Albany
"The ocean here has been coming from Antarctica for approximately forever. You can feel it in the sound."
Albany sits at the point where Princess Royal Harbour meets King George Sound, a deep-water harbour that Captain Vancouver charted in 1791 and that has been a strategic asset, a whaling port, and a departure point for soldiers ever since. The town feels more English than almost anywhere else in Western Australia — Victorian-era brick buildings on a hillside, a main street with trees and a certain colonial self-regard — and also completely specific to its geography, which is Southern Ocean and granite and wind.
The Coastline at Torndirrup
Drive fifteen minutes south of Albany along Frenchman Bay Road and you arrive at Torndirrup National Park, where the Southern Ocean has been at work on the granite coast for long enough to produce things that architects would struggle to invent. The Natural Bridge is a granite arch above churning water, the rock polished by millennia of wave action to a pale grey smoothness that catches the light differently in morning and afternoon. The Blowholes are exactly what they sound like: gaps in the rock shelf where ocean swell compresses and erupts in columns of spray. The Gap is a sheer slot in the cliff face down which the ocean runs and recedes with a grinding sound like something mechanical.
I stood at the Gap railings in a moderate swell and watched waves arrive from the south, knowing intellectually that the next piece of land in that direction was Antarctica. The sound was less like waves than like something geological — a shifting of plates, a breathing of deep structures. I’ve stood on dramatic coastlines in Ireland, in South Africa, in Patagonia. This one has its own register.
A Town That Kept Its History
The Whale World museum at Cheynes Beach, twenty minutes from town, is housed around the last whale chaser built in Australia — the Cheynes IV, dry-docked now on the site of the last operating whaling station in the country, which closed in 1978. The guided tour covers the process in detail that is neither sanitized nor gratuitous: the economics of industrial whaling, the species hunted, the men who worked the platform with flensing knives at first light. The smell of whale oil still lives in the building’s walls, a rancid-sweet smell that the ventilation hasn’t fully cleared in forty years. It’s a harder museum than most, and a more necessary one.
The town itself rewards walking. The historic precinct near York Street has a small number of genuinely old buildings — the old gaol, the post office, the hospital — and the views from Mount Clarence over the harbor are the kind that make estate agents work overtime.
Food from the Great Southern
The Great Southern wine region surrounds Albany and produces cool-climate varietals that have improved dramatically over the past two decades. Riesling and Chardonnay from the Porongurup and Mount Barker subregions show the influence of the ocean — tight acidity, mineral length. Several cellar doors operate within thirty minutes of town.
The fish is the other thing. King George Whiting comes out of the sound and appears on every restaurant menu in a version that ranges from fine to excellent. I ate it grilled with a butter sauce of no pretension whatsoever at a waterfront restaurant overlooking the harbor, a glass of local Riesling alongside, and thought: this is what regional food is supposed to be.
The Anzac Connection
Every year on the 31st of October, Albany marks the anniversary of the departure of the first Anzac convoy — 41 ships carrying 30,000 soldiers — that set out from King George Sound in 1914. The National Anzac Centre on Mount Clarence is among the finest war memorial museums in Australia, its design threading visitors through individual soldier narratives rather than statistics. It’s the kind of place you arrive at expecting to stay an hour and leave two hours later.

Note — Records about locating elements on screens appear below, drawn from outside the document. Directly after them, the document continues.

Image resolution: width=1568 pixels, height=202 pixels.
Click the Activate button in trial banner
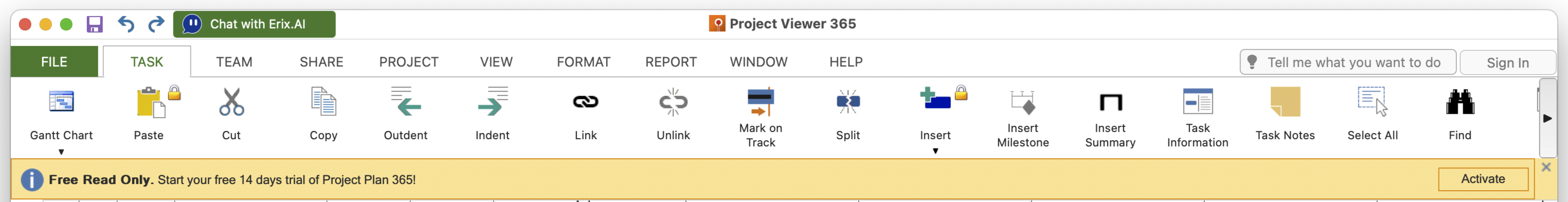pos(1483,179)
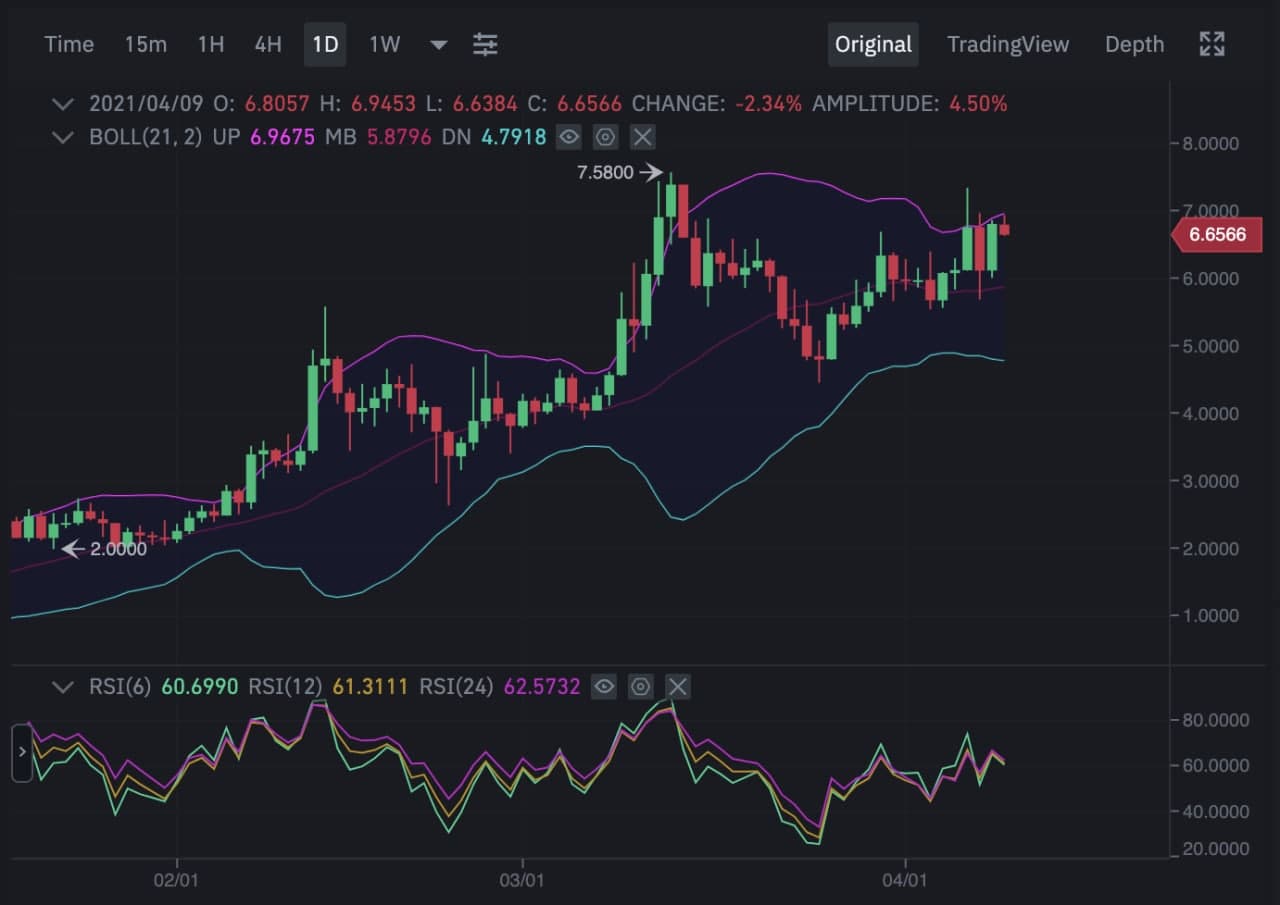Toggle RSI indicator visibility eye

point(603,687)
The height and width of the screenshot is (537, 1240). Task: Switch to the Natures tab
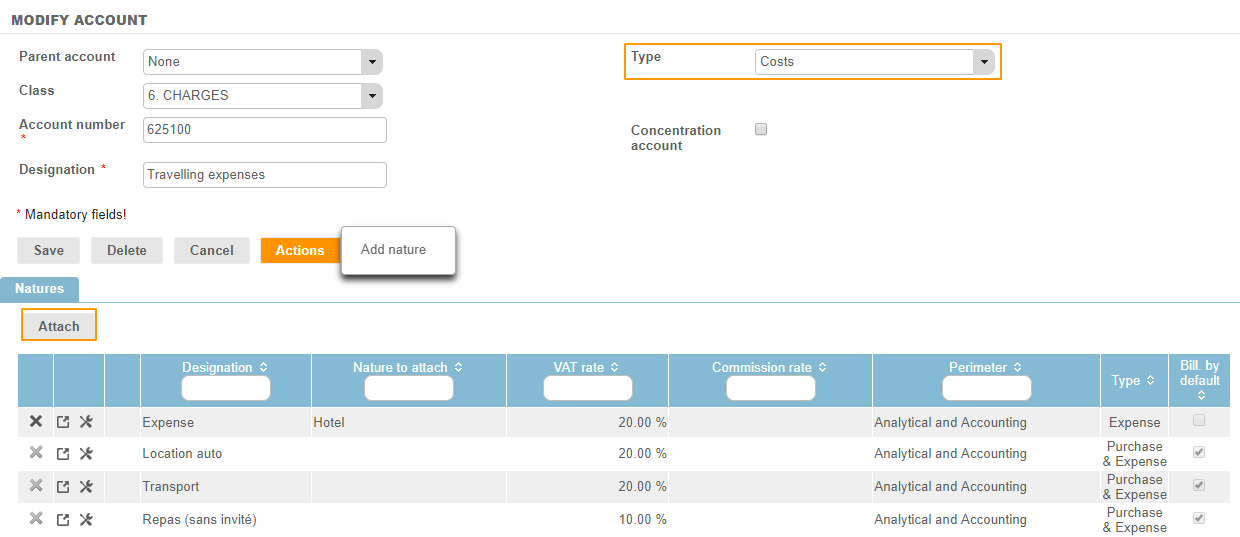[39, 289]
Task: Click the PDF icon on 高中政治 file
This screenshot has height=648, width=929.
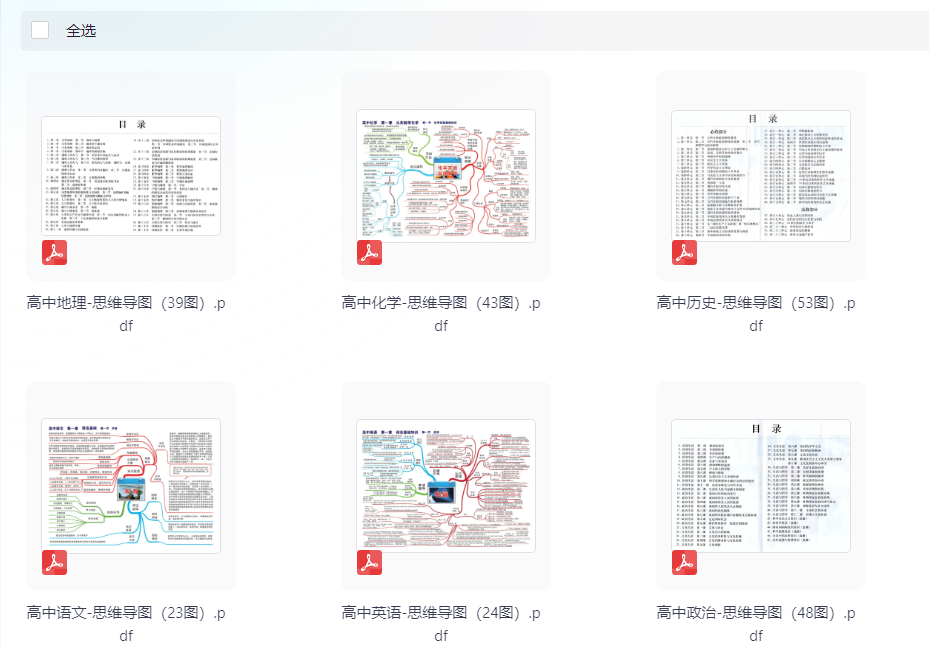Action: (x=684, y=563)
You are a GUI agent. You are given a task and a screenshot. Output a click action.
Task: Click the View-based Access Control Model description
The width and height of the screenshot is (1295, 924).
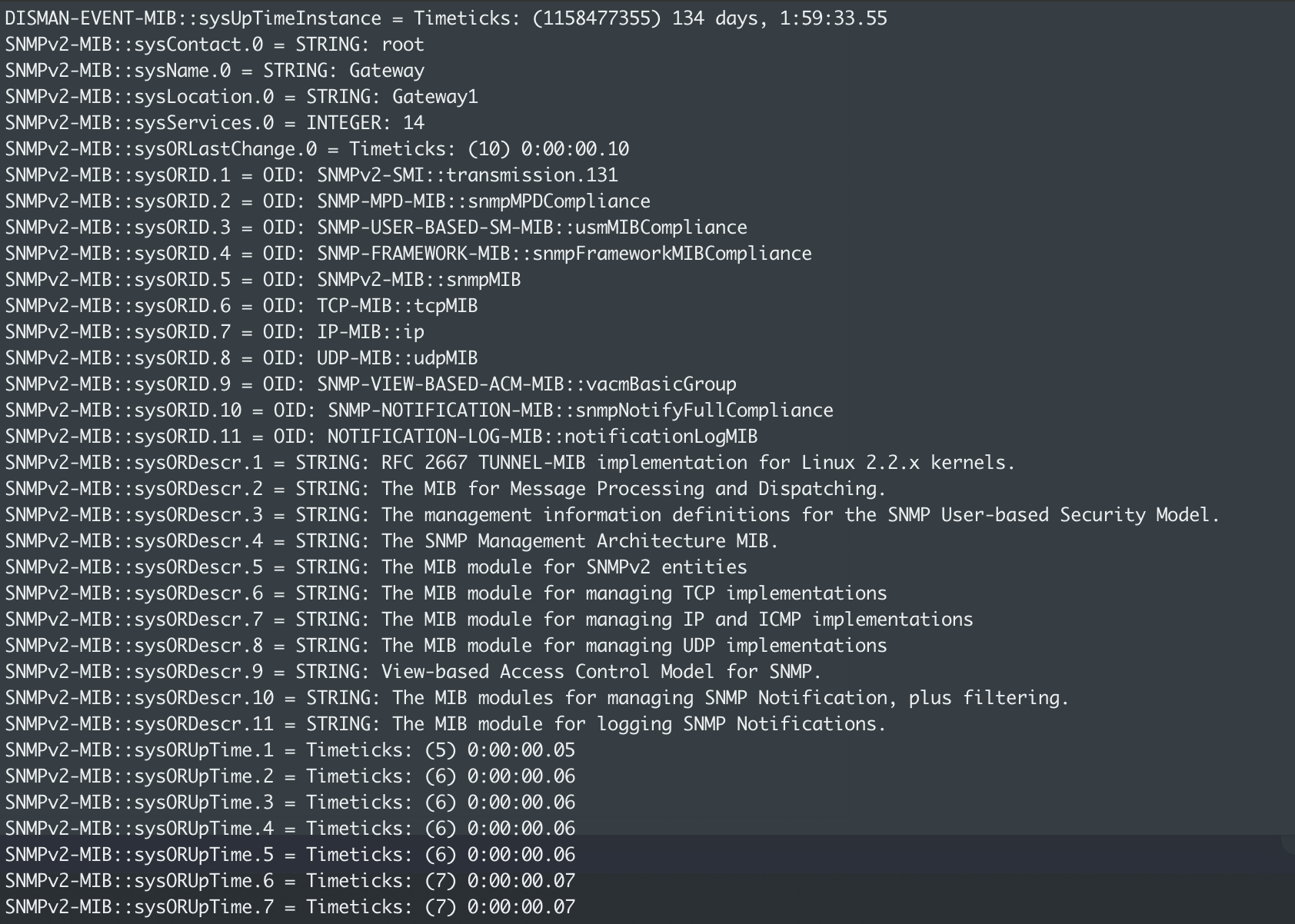[601, 672]
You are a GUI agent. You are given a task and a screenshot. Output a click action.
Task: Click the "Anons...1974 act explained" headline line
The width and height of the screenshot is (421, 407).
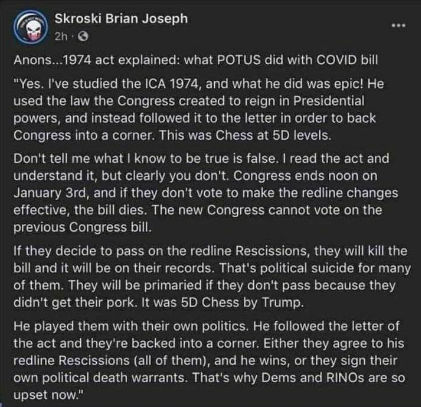(x=196, y=60)
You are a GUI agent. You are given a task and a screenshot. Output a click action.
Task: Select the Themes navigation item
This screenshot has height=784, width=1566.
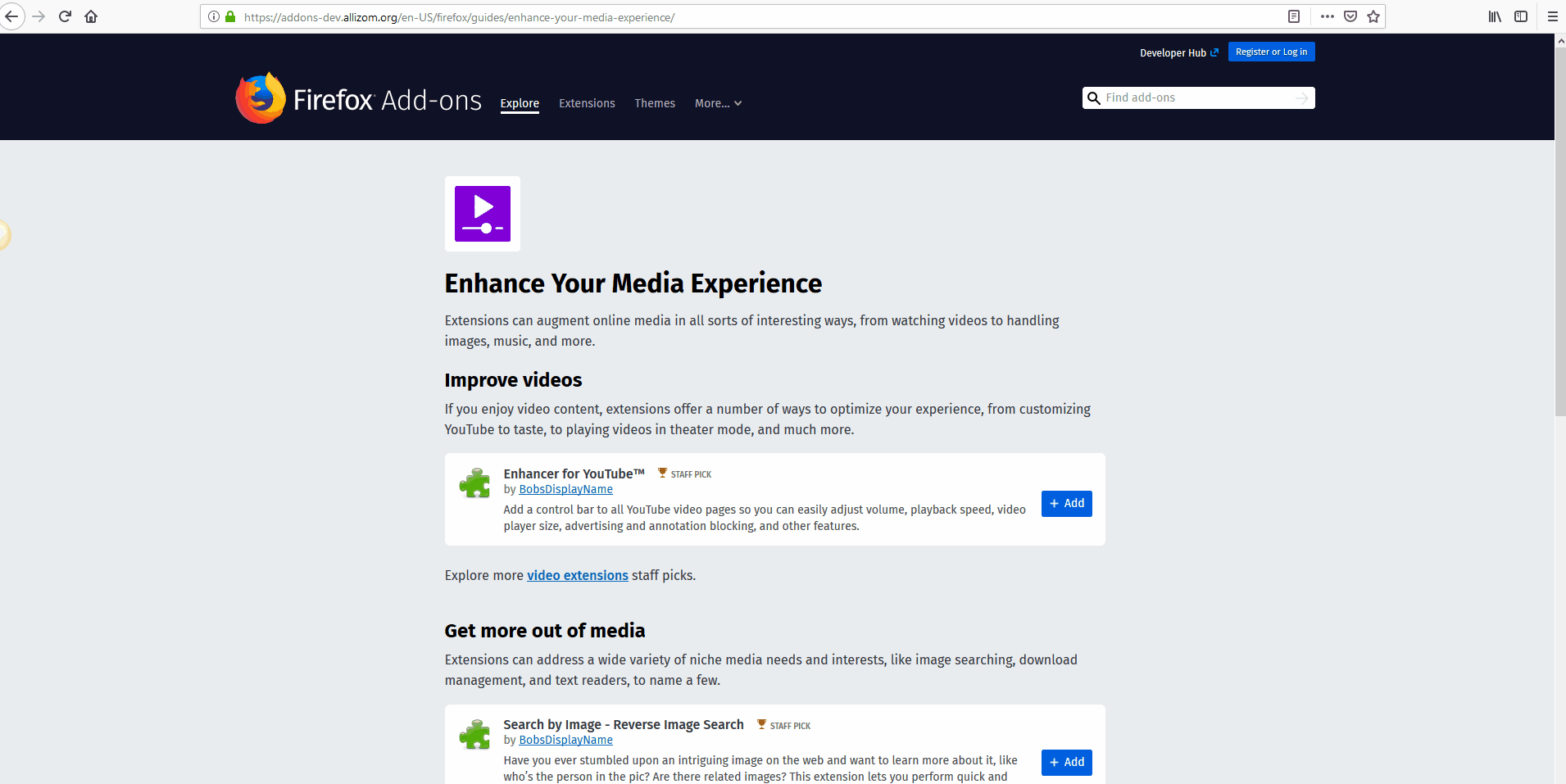654,103
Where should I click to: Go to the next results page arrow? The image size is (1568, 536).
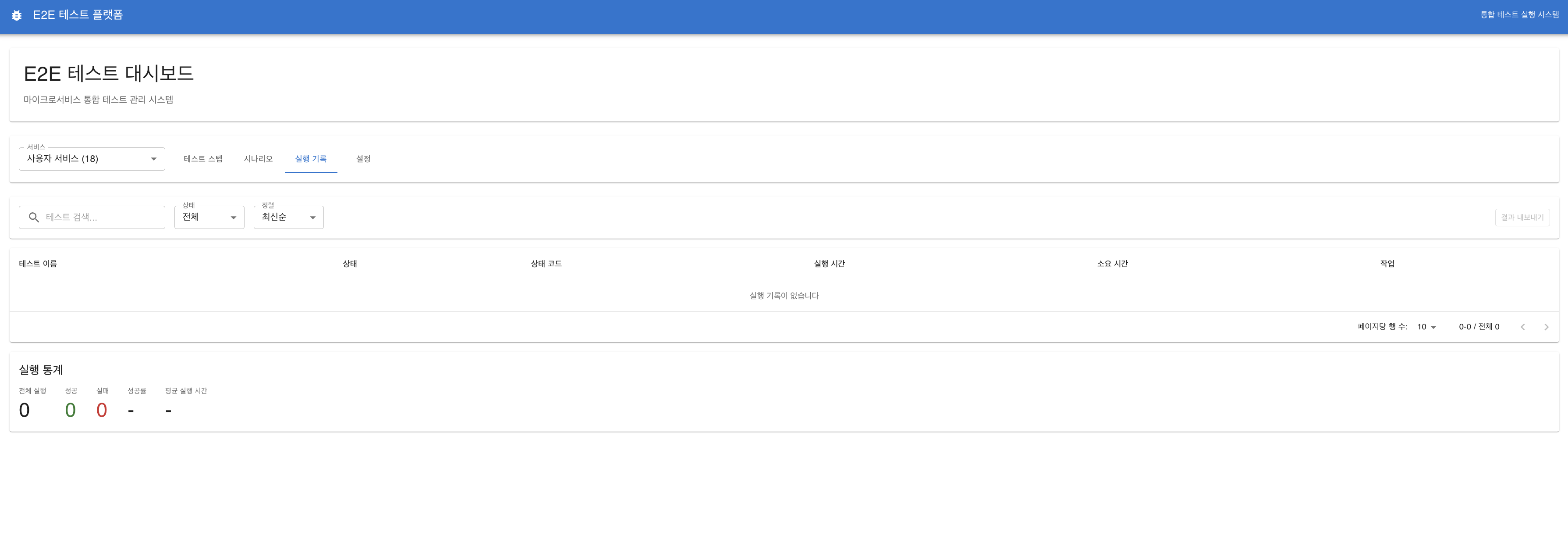click(1546, 327)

When to go: October through April offers the most reliable weather, though Albany’s southerly position means it can turn cold and wild at any month. November through February is warmest and best for swimming at Middleton Beach. The whale chaser tour runs year-round. Winter (June–August) is dramatic on the coast — powerful swells, green seas, the blowholes at their most violent — and worth it for those who don’t mind a jacket.